(Stored data entries)
....................
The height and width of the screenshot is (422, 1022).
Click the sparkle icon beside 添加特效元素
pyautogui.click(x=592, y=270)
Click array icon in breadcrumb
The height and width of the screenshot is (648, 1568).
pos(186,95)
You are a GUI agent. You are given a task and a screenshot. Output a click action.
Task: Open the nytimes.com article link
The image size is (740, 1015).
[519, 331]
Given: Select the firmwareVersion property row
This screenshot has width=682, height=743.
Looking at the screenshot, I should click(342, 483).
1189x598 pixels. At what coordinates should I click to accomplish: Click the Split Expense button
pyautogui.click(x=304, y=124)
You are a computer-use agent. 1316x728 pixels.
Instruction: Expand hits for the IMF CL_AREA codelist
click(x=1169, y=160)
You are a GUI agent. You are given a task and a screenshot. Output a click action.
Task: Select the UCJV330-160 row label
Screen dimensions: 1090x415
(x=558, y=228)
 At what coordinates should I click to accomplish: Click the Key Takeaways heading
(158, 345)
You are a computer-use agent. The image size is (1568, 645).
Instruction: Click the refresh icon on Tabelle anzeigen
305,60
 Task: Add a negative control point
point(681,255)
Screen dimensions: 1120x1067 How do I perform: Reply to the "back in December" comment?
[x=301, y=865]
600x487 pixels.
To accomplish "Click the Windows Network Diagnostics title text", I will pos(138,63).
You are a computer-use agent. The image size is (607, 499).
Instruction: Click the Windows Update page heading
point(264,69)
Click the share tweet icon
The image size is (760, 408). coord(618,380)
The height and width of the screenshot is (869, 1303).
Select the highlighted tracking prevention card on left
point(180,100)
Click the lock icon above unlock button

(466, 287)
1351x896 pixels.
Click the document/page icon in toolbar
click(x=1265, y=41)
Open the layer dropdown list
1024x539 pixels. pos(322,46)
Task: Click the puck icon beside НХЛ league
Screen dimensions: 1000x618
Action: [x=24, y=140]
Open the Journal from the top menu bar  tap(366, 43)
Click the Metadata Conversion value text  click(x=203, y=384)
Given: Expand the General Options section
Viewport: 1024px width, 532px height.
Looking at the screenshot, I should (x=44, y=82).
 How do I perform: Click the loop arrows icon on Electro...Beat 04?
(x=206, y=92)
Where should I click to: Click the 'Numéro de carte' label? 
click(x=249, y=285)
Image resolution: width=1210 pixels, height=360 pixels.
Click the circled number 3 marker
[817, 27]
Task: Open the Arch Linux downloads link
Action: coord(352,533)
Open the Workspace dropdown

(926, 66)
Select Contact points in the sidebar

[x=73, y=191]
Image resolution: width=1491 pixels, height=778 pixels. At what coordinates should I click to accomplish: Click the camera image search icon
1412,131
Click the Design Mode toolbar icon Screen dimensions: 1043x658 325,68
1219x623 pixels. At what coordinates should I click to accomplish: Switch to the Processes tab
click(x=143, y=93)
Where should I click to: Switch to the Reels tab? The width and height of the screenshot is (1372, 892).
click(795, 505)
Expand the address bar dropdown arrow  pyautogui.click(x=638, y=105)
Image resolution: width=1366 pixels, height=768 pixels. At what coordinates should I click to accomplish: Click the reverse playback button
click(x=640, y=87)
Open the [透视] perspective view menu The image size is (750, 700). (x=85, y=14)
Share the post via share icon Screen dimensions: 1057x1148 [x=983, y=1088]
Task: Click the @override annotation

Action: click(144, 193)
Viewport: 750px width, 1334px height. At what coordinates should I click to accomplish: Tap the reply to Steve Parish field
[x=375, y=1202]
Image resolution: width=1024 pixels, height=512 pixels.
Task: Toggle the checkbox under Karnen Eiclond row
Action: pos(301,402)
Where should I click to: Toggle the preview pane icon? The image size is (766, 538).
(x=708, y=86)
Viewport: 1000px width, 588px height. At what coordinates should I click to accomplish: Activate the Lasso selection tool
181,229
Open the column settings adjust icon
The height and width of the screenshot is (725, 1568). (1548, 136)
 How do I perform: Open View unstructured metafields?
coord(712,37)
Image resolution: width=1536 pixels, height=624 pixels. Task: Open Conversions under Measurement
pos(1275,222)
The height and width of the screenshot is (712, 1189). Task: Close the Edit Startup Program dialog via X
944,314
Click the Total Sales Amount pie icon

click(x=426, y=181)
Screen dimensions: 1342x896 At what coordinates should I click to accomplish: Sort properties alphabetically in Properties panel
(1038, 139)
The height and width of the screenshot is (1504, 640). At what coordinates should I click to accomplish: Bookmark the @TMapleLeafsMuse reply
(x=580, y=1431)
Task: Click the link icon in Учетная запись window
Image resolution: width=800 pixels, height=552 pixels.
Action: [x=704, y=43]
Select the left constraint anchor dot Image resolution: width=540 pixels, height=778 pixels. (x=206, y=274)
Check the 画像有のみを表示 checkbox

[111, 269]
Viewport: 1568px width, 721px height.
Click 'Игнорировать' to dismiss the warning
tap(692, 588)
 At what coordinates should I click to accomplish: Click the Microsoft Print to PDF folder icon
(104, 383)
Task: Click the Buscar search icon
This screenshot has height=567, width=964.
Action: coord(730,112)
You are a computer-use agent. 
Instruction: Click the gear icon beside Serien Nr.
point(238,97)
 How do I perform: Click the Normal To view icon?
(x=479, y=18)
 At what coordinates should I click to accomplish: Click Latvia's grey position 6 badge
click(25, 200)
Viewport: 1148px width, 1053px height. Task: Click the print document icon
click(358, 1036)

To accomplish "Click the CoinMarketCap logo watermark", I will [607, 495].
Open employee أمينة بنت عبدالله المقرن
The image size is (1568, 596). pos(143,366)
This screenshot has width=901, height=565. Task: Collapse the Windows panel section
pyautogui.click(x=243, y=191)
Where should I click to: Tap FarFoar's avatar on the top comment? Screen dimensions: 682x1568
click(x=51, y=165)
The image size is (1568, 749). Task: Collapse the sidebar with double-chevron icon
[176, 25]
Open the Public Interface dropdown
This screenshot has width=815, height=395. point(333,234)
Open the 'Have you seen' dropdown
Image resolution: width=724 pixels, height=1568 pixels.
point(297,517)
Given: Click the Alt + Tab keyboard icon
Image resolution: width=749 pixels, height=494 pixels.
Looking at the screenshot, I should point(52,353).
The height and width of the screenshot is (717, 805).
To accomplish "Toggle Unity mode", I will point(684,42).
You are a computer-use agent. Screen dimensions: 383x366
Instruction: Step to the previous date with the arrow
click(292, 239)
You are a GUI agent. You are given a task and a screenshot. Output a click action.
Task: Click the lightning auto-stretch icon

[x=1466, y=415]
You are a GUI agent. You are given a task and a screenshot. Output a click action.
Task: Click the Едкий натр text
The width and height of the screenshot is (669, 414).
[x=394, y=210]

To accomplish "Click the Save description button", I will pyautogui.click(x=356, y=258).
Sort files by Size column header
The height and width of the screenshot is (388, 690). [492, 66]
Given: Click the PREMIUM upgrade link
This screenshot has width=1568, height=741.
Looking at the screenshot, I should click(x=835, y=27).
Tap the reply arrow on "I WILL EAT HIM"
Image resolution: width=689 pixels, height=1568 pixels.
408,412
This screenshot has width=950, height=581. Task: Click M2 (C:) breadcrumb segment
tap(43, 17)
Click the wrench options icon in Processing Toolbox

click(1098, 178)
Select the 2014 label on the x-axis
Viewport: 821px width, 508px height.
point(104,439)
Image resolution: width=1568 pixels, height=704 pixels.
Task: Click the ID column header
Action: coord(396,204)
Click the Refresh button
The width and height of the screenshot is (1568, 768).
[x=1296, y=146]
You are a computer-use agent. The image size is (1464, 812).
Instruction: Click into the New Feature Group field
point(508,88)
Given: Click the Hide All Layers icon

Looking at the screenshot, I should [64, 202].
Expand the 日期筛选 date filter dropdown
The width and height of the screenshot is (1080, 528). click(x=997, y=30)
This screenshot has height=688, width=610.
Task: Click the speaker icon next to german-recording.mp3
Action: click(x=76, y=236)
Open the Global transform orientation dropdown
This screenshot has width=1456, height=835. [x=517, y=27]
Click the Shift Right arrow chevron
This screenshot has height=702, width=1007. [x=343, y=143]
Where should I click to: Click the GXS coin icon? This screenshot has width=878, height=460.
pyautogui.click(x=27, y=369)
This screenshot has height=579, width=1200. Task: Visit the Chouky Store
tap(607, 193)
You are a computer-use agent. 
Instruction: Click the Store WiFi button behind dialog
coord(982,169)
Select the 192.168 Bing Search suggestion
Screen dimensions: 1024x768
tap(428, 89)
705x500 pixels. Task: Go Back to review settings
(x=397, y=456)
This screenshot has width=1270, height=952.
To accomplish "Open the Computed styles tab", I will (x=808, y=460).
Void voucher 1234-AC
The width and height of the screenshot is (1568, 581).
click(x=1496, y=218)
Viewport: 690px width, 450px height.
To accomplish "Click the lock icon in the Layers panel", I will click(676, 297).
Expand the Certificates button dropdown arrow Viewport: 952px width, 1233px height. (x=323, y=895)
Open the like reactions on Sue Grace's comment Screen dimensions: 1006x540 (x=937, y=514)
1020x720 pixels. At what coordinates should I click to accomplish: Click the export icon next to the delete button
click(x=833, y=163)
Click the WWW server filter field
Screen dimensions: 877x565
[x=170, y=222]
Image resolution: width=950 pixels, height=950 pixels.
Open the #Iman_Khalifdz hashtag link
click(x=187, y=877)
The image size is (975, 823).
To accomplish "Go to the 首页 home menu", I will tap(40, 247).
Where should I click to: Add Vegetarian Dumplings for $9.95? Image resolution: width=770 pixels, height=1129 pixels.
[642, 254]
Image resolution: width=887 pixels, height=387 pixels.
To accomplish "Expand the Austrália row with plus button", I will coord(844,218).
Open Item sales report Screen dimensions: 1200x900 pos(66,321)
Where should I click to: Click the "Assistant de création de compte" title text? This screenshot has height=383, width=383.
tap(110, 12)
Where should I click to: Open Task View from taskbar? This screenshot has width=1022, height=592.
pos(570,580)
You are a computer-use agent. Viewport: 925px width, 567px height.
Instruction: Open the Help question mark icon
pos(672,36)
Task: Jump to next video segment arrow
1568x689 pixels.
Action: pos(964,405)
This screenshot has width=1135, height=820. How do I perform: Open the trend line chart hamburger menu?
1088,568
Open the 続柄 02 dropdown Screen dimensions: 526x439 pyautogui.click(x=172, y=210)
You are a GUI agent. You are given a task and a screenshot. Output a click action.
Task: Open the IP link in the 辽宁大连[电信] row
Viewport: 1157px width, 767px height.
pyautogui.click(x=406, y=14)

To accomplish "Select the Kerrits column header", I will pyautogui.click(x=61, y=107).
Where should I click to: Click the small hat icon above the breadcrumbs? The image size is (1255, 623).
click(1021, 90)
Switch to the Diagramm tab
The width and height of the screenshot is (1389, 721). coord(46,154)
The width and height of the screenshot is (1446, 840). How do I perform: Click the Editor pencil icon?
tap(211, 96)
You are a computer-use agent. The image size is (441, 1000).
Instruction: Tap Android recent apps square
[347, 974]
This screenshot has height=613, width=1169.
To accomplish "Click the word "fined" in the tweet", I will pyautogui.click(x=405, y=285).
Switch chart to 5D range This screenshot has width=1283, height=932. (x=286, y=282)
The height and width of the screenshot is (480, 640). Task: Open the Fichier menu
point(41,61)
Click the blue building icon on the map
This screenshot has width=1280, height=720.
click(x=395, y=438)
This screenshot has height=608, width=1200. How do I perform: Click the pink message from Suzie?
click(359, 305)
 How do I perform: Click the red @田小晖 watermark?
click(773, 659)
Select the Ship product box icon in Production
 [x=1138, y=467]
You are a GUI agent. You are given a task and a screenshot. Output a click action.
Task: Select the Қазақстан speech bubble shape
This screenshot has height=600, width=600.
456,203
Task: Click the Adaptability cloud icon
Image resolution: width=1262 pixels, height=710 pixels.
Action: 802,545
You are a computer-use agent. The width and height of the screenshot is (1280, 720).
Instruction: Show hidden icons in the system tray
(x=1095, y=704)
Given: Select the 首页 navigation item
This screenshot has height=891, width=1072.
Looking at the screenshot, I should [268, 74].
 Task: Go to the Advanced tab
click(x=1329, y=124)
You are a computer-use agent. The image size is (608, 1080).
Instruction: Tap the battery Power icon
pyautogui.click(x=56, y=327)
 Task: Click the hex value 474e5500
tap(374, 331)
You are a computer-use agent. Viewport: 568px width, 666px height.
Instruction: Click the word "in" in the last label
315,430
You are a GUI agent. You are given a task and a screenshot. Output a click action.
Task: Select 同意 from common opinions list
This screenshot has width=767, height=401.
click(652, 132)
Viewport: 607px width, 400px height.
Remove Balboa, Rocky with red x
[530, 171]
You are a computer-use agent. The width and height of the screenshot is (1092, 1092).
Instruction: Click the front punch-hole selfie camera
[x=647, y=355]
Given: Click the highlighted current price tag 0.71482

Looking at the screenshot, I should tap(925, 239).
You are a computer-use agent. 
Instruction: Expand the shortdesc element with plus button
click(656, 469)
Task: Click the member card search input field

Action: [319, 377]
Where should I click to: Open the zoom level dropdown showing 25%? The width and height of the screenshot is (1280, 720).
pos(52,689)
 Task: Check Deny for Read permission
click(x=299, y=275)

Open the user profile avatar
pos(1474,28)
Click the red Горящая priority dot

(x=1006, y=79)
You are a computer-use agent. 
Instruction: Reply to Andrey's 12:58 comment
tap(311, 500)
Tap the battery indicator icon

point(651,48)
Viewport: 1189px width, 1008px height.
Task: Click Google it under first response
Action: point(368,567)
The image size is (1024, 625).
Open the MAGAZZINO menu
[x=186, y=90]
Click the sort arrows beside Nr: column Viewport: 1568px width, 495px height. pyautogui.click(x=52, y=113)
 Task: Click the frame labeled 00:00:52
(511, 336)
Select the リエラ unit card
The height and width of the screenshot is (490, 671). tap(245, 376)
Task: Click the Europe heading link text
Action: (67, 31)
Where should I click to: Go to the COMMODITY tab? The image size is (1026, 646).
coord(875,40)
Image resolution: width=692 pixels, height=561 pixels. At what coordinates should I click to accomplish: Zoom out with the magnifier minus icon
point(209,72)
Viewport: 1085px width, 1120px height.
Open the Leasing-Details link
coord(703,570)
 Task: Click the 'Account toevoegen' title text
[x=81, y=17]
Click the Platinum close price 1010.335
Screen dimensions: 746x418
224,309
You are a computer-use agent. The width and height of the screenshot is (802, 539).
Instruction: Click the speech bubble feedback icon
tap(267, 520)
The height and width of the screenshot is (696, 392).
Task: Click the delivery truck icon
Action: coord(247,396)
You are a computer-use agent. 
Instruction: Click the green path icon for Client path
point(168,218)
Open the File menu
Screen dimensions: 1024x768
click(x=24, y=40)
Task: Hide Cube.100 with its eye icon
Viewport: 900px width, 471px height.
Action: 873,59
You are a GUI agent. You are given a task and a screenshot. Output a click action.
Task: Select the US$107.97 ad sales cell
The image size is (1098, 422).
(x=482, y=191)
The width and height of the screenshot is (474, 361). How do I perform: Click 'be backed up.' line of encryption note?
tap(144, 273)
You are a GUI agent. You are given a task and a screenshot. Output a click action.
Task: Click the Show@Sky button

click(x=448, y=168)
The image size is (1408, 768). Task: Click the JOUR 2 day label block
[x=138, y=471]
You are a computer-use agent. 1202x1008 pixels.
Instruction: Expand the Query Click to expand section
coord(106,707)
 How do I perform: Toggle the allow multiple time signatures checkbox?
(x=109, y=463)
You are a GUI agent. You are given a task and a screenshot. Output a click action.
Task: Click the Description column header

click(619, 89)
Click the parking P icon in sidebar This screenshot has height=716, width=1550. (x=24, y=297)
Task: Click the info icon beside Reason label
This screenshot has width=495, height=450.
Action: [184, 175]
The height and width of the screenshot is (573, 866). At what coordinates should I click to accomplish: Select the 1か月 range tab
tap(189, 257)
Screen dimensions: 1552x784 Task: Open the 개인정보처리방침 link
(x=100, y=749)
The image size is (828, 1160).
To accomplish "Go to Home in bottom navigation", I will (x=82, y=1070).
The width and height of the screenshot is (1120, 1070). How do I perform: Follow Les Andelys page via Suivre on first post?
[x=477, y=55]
....................
== WHAT IS REQUIRED ==
Tally the lines of the records that contain "navigation", then write only the total.

== ANSWER SPACE ==
2